# Task statement
Copy out the records that appear below, exactly as each one reads.

# Data for the task
_ _ _ _ _
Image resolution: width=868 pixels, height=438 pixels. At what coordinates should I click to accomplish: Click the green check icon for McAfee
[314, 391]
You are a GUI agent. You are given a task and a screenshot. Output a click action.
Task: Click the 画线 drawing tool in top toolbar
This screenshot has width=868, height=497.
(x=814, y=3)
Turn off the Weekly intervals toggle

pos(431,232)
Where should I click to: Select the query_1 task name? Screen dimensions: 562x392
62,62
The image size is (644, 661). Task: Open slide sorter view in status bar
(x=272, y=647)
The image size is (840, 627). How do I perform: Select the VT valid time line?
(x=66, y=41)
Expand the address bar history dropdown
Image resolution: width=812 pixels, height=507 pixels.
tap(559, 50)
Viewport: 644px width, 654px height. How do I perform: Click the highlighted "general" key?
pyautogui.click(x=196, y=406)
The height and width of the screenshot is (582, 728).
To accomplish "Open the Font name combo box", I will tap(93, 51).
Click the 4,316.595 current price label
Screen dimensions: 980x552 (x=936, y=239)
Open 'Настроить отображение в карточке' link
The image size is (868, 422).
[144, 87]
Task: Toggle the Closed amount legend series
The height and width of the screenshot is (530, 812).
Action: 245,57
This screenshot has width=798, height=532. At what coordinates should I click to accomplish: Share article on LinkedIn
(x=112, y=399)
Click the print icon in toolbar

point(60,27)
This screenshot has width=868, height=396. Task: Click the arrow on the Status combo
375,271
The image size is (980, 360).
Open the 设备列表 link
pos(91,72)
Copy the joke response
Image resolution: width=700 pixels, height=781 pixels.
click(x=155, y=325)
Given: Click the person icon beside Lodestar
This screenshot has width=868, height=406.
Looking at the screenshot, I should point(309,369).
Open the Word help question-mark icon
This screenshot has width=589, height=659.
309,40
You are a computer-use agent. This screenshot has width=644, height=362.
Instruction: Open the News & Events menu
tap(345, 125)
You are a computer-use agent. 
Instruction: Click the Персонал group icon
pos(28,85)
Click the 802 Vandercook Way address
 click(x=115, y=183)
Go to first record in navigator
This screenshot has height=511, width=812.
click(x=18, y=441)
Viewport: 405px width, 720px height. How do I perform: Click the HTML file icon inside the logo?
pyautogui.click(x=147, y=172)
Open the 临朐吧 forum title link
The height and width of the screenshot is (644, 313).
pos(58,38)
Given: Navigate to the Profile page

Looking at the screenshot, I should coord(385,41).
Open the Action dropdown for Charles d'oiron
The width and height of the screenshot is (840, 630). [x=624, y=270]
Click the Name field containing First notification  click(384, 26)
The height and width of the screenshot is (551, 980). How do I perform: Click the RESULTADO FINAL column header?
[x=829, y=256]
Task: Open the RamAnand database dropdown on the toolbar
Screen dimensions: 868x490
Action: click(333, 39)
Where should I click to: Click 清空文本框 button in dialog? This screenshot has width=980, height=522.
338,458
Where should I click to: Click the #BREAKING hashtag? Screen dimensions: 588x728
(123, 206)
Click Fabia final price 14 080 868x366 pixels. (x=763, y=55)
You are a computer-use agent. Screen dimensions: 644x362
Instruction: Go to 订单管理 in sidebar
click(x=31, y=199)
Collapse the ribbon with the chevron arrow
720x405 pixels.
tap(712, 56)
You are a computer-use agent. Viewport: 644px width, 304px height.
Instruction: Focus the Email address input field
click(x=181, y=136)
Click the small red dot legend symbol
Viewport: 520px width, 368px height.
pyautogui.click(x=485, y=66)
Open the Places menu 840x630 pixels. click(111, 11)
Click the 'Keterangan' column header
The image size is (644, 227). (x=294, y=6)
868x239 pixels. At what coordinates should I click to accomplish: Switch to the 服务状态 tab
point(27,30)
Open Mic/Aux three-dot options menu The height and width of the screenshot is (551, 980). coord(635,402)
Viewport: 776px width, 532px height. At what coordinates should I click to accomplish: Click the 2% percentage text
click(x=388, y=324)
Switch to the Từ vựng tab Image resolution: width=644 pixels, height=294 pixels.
_ _ _ _ _
# Output for this task
Image resolution: width=868 pixels, height=438 pixels. At what coordinates should I click to accomplish: Click the green check icon for McAfee
[314, 391]
You are a GUI agent. You are given a task and a screenshot. Output a click action.
Task: Click the 画线 drawing tool in top toolbar
This screenshot has width=868, height=497.
(x=814, y=3)
Turn off the Weekly intervals toggle

pos(431,232)
Where should I click to: Select the query_1 task name? Screen dimensions: 562x392
62,62
The image size is (644, 661). Task: Open slide sorter view in status bar
(x=272, y=647)
The image size is (840, 627). How do I perform: Select the VT valid time line?
(x=66, y=41)
Expand the address bar history dropdown
Image resolution: width=812 pixels, height=507 pixels.
tap(559, 50)
Viewport: 644px width, 654px height. How do I perform: Click the highlighted "general" key?
pyautogui.click(x=196, y=406)
The height and width of the screenshot is (582, 728).
To accomplish "Open the Font name combo box", I will tap(93, 51).
Click the 4,316.595 current price label
Screen dimensions: 980x552 (x=936, y=239)
Open 'Настроить отображение в карточке' link
The image size is (868, 422).
[144, 87]
Task: Toggle the Closed amount legend series
The height and width of the screenshot is (530, 812).
Action: 245,57
This screenshot has width=798, height=532. At what coordinates should I click to accomplish: Share article on LinkedIn
(x=112, y=399)
Click the print icon in toolbar

point(60,27)
This screenshot has width=868, height=396. Task: Click the arrow on the Status combo
375,271
The image size is (980, 360).
Open the 设备列表 link
pos(91,72)
Copy the joke response
Image resolution: width=700 pixels, height=781 pixels.
click(x=155, y=325)
Given: Click the person icon beside Lodestar
This screenshot has width=868, height=406.
Looking at the screenshot, I should point(309,369).
Open the Word help question-mark icon
This screenshot has width=589, height=659.
309,40
You are a computer-use agent. This screenshot has width=644, height=362.
Instruction: Open the News & Events menu
tap(345, 125)
You are a computer-use agent. 
Instruction: Click the Персонал group icon
pos(28,85)
Click the 802 Vandercook Way address
 click(x=115, y=183)
Go to first record in navigator
This screenshot has height=511, width=812.
click(x=18, y=441)
Viewport: 405px width, 720px height. How do I perform: Click the HTML file icon inside the logo?
pyautogui.click(x=147, y=172)
Open the 临朐吧 forum title link
The height and width of the screenshot is (644, 313).
pos(58,38)
Given: Navigate to the Profile page

Looking at the screenshot, I should coord(385,41).
Open the Action dropdown for Charles d'oiron
The width and height of the screenshot is (840, 630). [x=624, y=270]
Click the Name field containing First notification  click(384, 26)
The height and width of the screenshot is (551, 980). How do I perform: Click the RESULTADO FINAL column header?
[x=829, y=256]
Task: Open the RamAnand database dropdown on the toolbar
Screen dimensions: 868x490
Action: click(333, 39)
Where should I click to: Click 清空文本框 button in dialog? This screenshot has width=980, height=522.
338,458
Where should I click to: Click the #BREAKING hashtag? Screen dimensions: 588x728
(123, 206)
Click Fabia final price 14 080 868x366 pixels. (x=763, y=55)
You are a computer-use agent. Screen dimensions: 644x362
Instruction: Go to 订单管理 in sidebar
click(x=31, y=199)
Collapse the ribbon with the chevron arrow
720x405 pixels.
tap(712, 56)
You are a computer-use agent. Viewport: 644px width, 304px height.
Instruction: Focus the Email address input field
click(x=181, y=136)
Click the small red dot legend symbol
Viewport: 520px width, 368px height.
pyautogui.click(x=485, y=66)
Open the Places menu 840x630 pixels. click(111, 11)
Click the 'Keterangan' column header
The image size is (644, 227). (x=294, y=6)
868x239 pixels. At what coordinates should I click to accomplish: Switch to the 服务状态 tab
point(27,30)
Open Mic/Aux three-dot options menu The height and width of the screenshot is (551, 980). coord(635,402)
Viewport: 776px width, 532px height. At what coordinates should I click to accomplish: Click the 2% percentage text
click(x=388, y=324)
Switch to the Từ vựng tab Image resolution: width=644 pixels, height=294 pixels.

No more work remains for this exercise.